10. The method of claim 1, wherein the growth stimulating signal inhibitor is non-cytotoxic.

11. The method of claim 1, wherein the growth stimulating signal inhibitor is administered parenterally, orally, nasally, buccally, intravenously, intramuscularly, subcutaneously, intrathecally, transdermally, by osmotic pump, by inhalation, or a combination thereof.

12. The method of claim 1, wherein the growth stimulating signal inhibitor is administered at or near the tumor site.

13. A method for producing induced pluripotent stem cells (iPSC) from differentiated cells comprising subjecting differentiated cells to conditions sufficient to produce iPSC in the presence of:

(i) exogenous caspase-3, caspase-8, or a combination thereof;

(ii) a caspase activity promoter, wherein the caspase activity promoter increases the production or activity of caspase-3, caspase-8, or a combination thereof; or

(iii) a combination of (i) and (ii).

14. The method of claim 13, wherein differentiated cells are human fibroblast cells, keratinocytes, or a combination thereof.

15. A method for treating wound in a subject comprising administering a therapeutically effective amount of a wound healing composition to the subject to treat the wound, wherein the wound healing composition comprises: wherein said method increases the rate of wound healing relative to the wound that is not treated with the wound healing composition.

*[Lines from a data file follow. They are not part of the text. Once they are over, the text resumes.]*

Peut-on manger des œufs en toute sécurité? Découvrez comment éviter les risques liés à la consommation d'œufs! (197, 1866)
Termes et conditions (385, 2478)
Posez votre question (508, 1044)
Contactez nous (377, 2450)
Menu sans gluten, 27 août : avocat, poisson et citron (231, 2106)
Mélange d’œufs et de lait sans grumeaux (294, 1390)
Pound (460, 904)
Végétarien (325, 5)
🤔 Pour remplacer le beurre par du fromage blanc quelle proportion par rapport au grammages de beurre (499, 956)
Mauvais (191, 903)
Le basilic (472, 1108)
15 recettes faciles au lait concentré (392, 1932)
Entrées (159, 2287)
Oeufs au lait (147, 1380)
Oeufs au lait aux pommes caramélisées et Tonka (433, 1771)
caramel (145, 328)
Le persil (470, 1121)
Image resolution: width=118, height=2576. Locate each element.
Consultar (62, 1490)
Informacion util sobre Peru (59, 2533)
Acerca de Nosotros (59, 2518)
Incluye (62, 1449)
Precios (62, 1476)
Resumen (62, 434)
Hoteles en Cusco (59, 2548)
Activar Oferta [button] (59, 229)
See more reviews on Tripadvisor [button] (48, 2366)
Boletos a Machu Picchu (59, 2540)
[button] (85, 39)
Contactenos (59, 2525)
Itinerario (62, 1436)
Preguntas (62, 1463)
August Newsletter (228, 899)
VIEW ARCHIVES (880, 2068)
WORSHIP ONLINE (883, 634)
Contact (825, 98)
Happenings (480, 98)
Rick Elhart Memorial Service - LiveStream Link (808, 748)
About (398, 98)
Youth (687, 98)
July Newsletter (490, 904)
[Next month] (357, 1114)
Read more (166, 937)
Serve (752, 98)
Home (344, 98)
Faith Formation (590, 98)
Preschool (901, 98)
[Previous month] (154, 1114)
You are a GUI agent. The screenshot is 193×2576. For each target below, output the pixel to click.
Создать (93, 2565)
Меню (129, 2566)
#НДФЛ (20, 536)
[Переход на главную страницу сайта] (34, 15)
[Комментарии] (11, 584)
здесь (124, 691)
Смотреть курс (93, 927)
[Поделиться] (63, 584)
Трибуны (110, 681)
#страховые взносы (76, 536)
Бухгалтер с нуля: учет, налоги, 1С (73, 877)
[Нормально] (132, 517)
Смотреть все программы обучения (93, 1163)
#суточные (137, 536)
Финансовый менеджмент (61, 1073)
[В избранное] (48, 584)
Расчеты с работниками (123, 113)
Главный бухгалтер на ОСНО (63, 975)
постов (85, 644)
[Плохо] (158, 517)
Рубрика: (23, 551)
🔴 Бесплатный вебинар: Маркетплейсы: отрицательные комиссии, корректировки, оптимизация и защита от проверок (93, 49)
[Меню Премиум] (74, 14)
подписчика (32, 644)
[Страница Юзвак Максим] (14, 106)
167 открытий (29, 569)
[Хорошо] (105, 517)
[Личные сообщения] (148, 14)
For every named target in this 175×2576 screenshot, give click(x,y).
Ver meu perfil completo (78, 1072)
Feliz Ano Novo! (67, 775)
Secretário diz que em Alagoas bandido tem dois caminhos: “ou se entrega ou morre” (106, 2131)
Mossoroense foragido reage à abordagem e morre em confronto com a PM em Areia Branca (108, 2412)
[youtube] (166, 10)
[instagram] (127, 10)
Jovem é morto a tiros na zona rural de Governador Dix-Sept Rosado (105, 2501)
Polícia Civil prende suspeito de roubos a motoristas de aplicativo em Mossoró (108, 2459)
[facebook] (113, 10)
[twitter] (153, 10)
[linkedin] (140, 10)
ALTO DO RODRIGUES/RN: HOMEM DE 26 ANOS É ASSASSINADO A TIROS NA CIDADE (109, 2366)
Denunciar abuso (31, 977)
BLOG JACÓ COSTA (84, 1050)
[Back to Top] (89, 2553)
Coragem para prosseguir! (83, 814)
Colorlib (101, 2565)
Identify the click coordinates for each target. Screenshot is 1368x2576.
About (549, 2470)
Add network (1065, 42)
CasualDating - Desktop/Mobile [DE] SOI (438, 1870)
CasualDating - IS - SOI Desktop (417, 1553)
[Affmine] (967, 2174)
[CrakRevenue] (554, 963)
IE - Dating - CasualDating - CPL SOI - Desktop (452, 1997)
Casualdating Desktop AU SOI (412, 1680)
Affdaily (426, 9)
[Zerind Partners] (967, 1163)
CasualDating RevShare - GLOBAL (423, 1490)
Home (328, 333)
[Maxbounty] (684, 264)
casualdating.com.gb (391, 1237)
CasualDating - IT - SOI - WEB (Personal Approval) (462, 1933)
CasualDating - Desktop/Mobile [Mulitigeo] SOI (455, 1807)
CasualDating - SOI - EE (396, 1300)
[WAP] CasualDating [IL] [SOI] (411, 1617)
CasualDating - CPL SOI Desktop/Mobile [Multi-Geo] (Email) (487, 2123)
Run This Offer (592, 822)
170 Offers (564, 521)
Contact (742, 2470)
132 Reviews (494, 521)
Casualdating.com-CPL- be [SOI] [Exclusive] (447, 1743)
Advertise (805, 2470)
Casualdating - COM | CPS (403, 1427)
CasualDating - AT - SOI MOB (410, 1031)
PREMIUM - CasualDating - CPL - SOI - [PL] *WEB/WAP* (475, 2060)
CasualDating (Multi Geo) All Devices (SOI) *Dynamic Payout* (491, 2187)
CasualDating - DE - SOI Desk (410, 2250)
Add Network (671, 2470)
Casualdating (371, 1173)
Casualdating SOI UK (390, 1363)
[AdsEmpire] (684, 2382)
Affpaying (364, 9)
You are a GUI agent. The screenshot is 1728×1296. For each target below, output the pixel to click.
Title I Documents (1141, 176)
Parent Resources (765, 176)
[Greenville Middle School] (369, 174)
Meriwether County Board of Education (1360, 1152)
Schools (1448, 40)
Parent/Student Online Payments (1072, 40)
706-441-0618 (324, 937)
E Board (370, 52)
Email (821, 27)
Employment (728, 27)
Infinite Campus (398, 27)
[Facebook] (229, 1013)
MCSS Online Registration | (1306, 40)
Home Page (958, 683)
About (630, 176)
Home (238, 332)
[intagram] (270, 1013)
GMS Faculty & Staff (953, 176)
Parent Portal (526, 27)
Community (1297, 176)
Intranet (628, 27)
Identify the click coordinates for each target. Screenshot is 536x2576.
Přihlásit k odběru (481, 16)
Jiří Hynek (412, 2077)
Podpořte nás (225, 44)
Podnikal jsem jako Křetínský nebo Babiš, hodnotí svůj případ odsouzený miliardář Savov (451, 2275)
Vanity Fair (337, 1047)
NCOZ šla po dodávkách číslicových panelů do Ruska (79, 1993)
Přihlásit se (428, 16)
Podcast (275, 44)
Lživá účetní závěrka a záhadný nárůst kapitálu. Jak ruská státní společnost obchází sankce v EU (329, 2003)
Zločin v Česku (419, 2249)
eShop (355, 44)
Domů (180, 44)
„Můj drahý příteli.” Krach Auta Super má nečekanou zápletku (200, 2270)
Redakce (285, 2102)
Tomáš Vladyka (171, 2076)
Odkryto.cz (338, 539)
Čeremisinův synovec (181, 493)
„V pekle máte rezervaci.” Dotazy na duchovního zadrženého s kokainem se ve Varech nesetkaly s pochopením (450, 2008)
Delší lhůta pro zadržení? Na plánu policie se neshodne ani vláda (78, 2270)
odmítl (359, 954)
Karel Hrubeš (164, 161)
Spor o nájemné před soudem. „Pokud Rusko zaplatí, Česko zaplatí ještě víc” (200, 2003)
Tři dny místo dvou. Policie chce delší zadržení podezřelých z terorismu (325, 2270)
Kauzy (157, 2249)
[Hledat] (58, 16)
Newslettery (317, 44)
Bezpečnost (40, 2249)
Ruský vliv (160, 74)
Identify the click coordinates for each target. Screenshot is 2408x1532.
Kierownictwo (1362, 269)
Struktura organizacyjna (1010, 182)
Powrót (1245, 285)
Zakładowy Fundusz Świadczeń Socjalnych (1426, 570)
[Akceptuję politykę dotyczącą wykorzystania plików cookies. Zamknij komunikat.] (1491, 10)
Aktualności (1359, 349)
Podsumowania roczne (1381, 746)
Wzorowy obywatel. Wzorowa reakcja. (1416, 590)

(i) an exogenous caspase or a moiety having a similar protease activity;

(ii) a caspase activity promoter, wherein the caspase activity promoter increases the production or activity of one or more caspases; or

(iii) a combination of (i) and (ii)

16. The method of claim 15, wherein the caspase activity promoter increases the production or activity of caspase-3, caspase-7, caspase-8, or a combination thereof.